--- START ---

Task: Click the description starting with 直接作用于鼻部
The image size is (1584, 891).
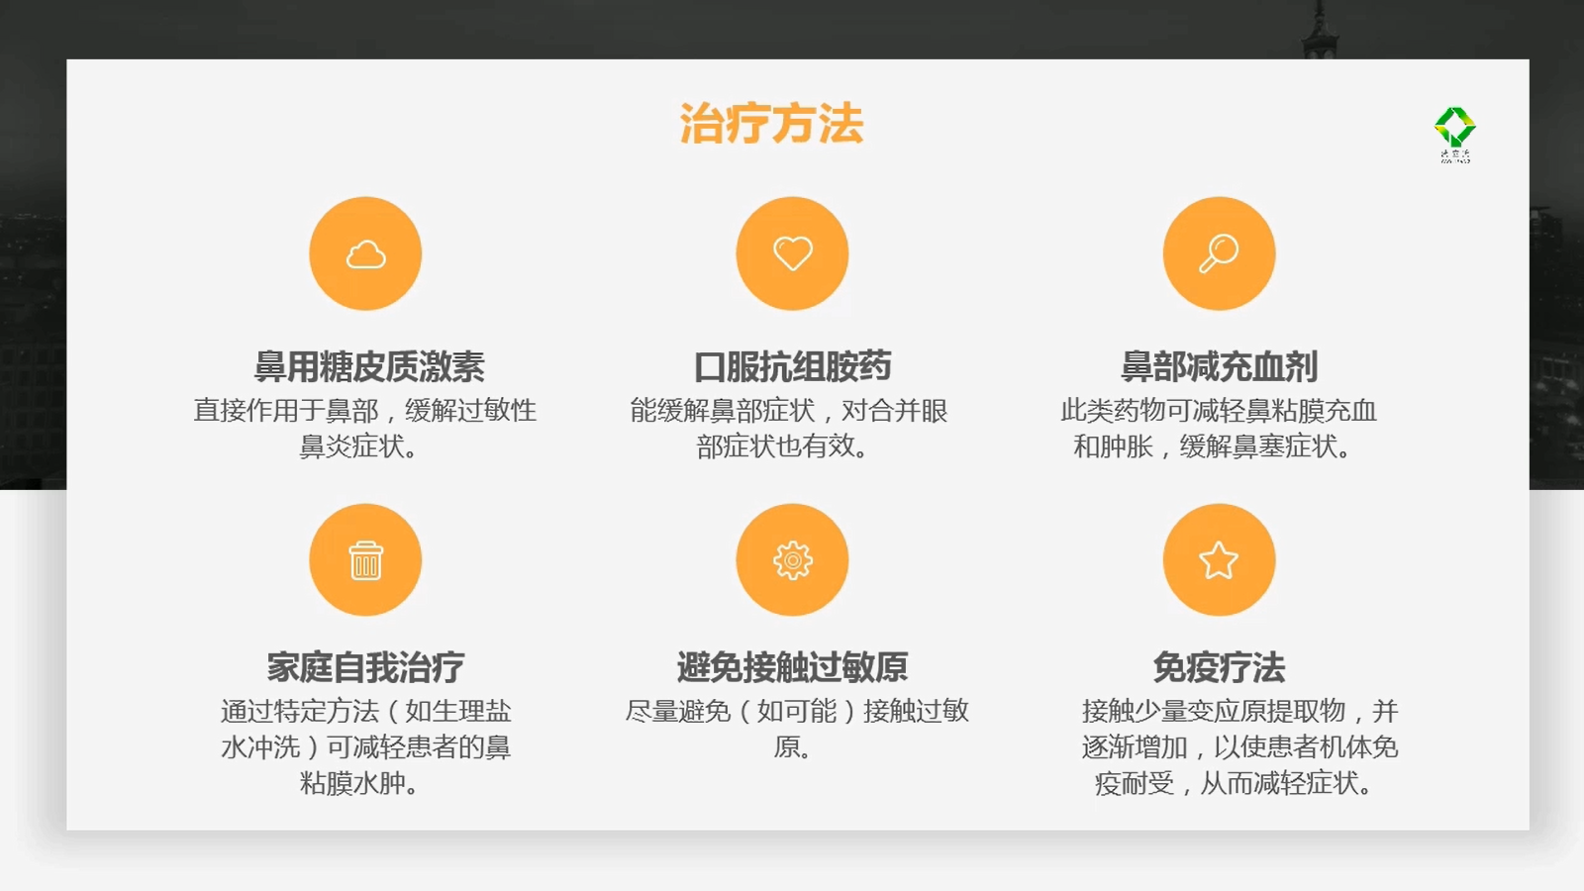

--- END ---
--- START ---

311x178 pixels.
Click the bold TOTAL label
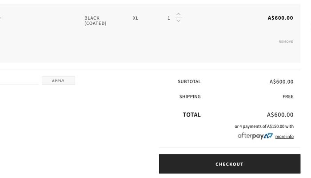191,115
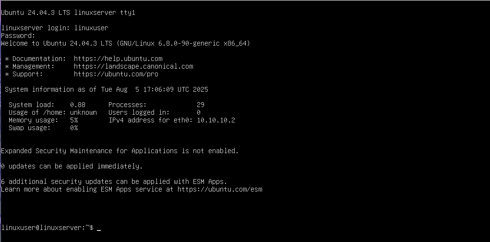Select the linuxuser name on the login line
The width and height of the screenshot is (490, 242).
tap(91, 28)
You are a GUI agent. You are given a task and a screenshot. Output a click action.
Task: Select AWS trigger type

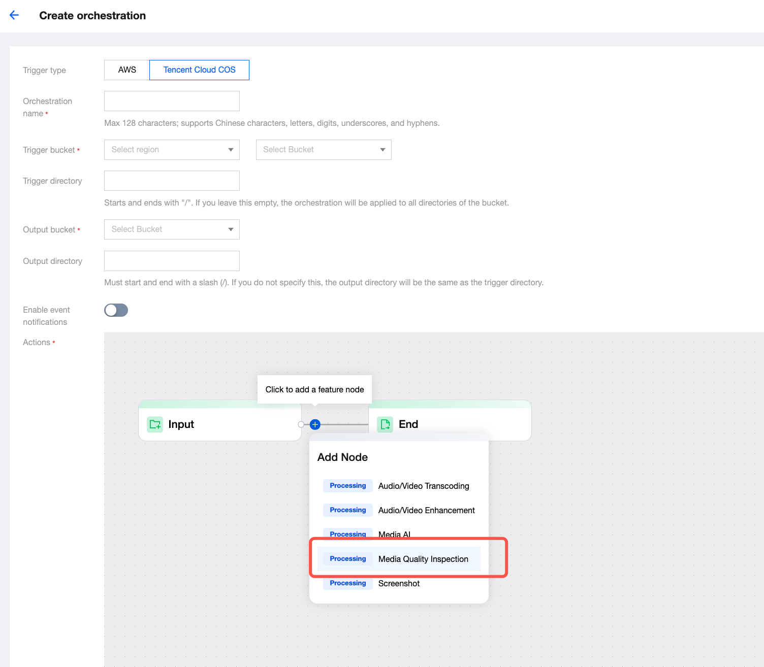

--- END ---

_Directions_: Please give back exactly the lines of the listing above that run from the one containing "Task: Click the" through the one containing "The image size is (1584, 891).", and only those.

_Solution to this exercise_:
Task: Click the description starting with 直接作用于鼻部
The image size is (1584, 891).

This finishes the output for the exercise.